Evaporative damping in open system theory of Bose-Einstein Condensates

TL;DR

This paper introduces a new evaporative damping mechanism in the open system theory of Bose-Einstein condensates, derived from previously neglected terms, providing a more complete first-principles model of their finite-temperature dynamics.

Contribution

It identifies and formulates a novel evaporative damping process in the SPGPE framework, enhancing the understanding of condensate dynamics at finite temperature.

Findings

Evaporative damping is comparable to number damping in strength.

Derived simplified and dimensionally reduced forms of the damping.

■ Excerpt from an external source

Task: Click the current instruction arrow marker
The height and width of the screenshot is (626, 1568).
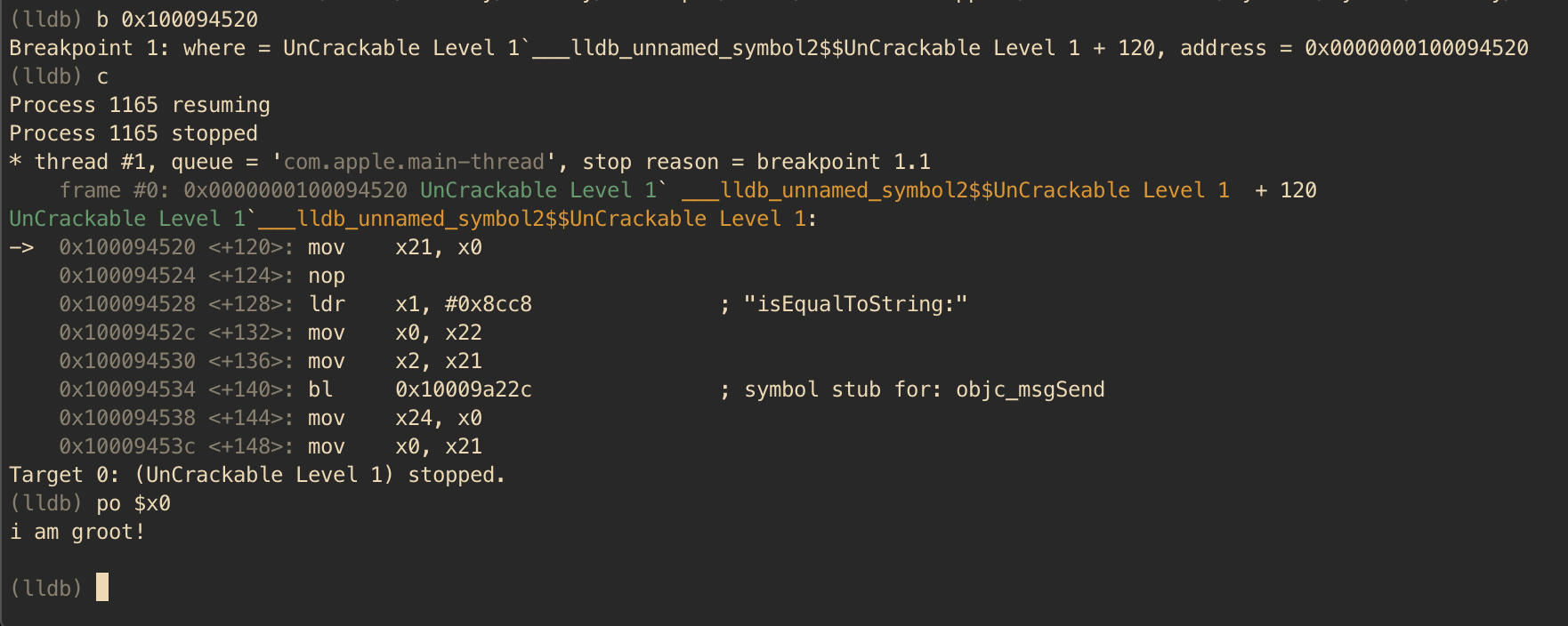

Completes the SPGPE description of ultracold Bose gases.

Abstract

We derive a new damping mechanism in the open quantum systems description of Bose-Einstein condensates. It stems from previously neglected terms in the derivation of the stochastic projective Gross-Pitaevskii equation (SPGPE), accounting for a nonlinear evaporation of particles from the coherent into the incoherent region. We demonstrate that the mechanism, while so far assumed to be of minor importance, is comparable in strength to the widely employed number damping. We also provide a simplified (pseudo)-local and a dimensionally reduced form of this evaporative damping. The process completes the SPGPE description of ultracold Bose gases giving a full first-principles picture of their evolution at finite temperature.